Reputation: 316
Can we write data directly into snowflake table without using Snowflake internal stage using Python????
It seems auxiliary task to write in stage first and then transform it and then load it into table. can it done in one step only just like JDBC connection in RDBMS.
Upvotes: 5
Views: 30579
Reputation: 11449
Java:
Load Driver Class:
Class.forName("net.snowflake.client.jdbc.SnowflakeDriver")
Maven:
Add following code block as a dependency
<dependency>
<groupId>net.snowflake</groupId>
<artifactId>snowflake-jdbc</artifactId>
<version>{version}</version>
</dependency>
Spring:
application.yml:
spring:
datasource
hikari:
maximumPoolSize: 4 # Specify maximum pool size
minimumIdle: 1 # Specify minimum pool size
driver-class-name: com.snowflake.client.jdbc.SnowflakeDriver
Python:
import pyodbc
# pyodbc connection string
conn = pyodbc.connect("Driver={SnowflakeDSIIDriver}; Server=XXX.us-east-2.snowflakecomputing.com; Database=VAQUARKHAN_DB; schema=public; UID=username; PWD=password")
# Cursor
cus=conn.cursor()
# Execute SQL statement to get current datetime and store result in cursor
cus.execute("select current_date;")
# Display the content of cursor
row = cus.fetchone()
print(row)
Apache Spark:
<dependency>
<groupId>net.snowflake</groupId>
<artifactId>spark-snowflake_2.11</artifactId>
<version>2.5.9-spark_2.4</version>
</dependency>
Code
import org.apache.spark.sql.DataFrame
// Use secrets DBUtil to get Snowflake credentials.

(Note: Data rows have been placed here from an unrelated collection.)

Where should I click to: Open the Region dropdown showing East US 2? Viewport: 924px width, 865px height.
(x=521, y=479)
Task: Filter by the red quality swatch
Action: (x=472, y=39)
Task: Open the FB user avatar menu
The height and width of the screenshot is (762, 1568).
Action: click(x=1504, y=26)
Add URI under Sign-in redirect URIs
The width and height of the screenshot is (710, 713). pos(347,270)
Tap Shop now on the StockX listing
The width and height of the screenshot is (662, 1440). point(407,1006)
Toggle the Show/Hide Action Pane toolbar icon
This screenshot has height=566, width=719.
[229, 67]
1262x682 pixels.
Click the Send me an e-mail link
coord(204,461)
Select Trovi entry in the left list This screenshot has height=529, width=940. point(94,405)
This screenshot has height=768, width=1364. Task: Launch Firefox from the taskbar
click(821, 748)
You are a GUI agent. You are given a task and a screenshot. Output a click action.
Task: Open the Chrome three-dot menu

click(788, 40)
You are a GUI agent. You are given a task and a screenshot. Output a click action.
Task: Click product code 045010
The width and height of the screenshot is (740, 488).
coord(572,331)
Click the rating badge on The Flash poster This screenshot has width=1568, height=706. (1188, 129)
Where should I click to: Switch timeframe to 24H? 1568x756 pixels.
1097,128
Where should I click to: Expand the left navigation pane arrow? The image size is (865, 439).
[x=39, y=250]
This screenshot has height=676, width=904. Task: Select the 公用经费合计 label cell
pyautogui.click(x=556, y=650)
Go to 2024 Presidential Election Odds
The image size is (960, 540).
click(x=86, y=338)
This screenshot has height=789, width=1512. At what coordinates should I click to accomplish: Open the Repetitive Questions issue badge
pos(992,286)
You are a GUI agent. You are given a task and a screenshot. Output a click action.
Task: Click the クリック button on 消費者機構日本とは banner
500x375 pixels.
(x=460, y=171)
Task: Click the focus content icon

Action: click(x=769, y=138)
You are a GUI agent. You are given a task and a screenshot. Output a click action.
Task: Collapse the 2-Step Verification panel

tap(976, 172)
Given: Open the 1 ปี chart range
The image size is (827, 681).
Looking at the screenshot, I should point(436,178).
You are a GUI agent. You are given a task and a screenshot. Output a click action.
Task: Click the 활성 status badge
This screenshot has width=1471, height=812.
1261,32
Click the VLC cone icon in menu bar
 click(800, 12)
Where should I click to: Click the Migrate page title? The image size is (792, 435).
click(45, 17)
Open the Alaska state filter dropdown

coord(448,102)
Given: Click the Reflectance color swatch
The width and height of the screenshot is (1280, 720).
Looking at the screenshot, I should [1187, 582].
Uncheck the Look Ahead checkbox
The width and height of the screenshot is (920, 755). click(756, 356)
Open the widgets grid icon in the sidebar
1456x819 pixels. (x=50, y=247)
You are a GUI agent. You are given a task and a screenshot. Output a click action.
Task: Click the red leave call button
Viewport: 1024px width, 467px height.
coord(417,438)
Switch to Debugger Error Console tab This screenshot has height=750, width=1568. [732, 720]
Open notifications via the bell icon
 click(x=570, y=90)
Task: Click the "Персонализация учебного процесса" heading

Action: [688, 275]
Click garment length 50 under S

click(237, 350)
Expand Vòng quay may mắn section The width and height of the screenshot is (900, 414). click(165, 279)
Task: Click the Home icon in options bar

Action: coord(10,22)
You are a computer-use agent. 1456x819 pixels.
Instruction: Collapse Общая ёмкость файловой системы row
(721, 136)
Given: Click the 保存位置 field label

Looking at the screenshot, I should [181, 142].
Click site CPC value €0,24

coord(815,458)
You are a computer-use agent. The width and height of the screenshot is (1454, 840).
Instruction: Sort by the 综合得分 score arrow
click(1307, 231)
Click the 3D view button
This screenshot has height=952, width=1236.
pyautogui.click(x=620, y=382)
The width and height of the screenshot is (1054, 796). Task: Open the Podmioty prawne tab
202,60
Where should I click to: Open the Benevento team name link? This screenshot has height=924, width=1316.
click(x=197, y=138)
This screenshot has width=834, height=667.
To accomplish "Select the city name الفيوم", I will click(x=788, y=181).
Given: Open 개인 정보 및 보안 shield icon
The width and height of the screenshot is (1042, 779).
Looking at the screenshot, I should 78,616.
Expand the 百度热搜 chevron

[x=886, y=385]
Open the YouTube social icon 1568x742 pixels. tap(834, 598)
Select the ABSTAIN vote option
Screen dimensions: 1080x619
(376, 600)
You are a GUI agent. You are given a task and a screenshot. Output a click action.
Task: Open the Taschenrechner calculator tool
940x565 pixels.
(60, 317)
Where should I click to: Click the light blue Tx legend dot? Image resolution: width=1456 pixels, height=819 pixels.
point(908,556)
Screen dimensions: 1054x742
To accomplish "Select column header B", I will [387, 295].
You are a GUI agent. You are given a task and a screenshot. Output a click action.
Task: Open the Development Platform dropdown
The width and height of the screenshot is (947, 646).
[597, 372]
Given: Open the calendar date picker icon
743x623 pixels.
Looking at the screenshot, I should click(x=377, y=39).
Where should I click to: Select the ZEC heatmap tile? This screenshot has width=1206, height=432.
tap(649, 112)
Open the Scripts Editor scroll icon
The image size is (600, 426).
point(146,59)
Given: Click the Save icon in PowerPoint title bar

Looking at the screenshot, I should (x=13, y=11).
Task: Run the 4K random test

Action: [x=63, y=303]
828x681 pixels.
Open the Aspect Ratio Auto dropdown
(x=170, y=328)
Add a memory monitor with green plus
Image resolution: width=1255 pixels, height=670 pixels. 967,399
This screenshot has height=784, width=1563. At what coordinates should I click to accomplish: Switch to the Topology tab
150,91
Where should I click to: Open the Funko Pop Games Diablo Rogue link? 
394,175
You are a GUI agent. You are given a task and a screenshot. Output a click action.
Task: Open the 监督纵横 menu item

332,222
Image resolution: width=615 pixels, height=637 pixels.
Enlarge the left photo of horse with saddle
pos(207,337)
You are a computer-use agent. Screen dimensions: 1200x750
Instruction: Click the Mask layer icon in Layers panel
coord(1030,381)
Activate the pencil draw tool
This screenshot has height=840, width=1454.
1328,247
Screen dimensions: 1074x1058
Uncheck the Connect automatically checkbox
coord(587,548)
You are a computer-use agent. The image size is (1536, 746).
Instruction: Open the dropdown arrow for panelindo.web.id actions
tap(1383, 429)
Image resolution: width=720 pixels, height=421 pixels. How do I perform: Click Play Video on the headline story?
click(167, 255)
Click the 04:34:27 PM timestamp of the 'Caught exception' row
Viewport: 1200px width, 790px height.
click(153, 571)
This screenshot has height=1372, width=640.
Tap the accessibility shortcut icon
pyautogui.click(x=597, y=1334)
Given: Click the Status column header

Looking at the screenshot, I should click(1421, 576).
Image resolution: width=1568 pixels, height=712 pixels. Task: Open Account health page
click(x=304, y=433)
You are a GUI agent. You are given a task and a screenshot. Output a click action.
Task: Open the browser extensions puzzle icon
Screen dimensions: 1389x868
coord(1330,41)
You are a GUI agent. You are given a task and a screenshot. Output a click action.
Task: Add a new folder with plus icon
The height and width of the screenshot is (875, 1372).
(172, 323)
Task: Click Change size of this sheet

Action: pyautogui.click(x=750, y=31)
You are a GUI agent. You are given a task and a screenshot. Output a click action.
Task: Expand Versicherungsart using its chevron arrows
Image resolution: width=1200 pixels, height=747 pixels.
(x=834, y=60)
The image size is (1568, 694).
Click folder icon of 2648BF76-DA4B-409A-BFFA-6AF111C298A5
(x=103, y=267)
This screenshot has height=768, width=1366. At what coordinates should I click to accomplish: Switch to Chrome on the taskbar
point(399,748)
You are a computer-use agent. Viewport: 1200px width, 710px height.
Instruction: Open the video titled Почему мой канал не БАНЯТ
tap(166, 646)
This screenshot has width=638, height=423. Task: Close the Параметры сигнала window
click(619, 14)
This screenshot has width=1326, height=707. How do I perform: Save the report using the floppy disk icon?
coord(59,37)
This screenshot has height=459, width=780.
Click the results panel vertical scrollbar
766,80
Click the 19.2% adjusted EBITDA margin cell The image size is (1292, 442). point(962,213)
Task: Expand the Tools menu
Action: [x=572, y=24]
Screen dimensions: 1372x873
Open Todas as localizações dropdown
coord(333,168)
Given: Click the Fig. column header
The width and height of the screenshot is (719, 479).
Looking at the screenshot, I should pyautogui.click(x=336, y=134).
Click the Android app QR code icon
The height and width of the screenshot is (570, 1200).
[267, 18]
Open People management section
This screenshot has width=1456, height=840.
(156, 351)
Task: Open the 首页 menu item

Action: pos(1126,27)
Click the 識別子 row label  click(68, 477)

val user = dbutils.secrets.get("data-warehouse", "<snowflake-user>")
val password = dbutils.secrets.get("data-warehouse", "<snowflake-password>")
val options = Map(
"sfUrl" -> "<snowflake-url>",
"sfUser" -> user,
"sfPassword" -> password,
"sfDatabase" -> "<snowflake-database>",
"sfSchema" -> "<snowflake-schema>",
"sfWarehouse" -> "<snowflake-cluster>"
)
// Generate a simple dataset containing five values and write the dataset to Snowflake.
spark.range(5).write
.format("snowflake")
.options(options)
.option("dbtable", "<snowflake-database>")
.save()
// Read the data written by the previous cell back.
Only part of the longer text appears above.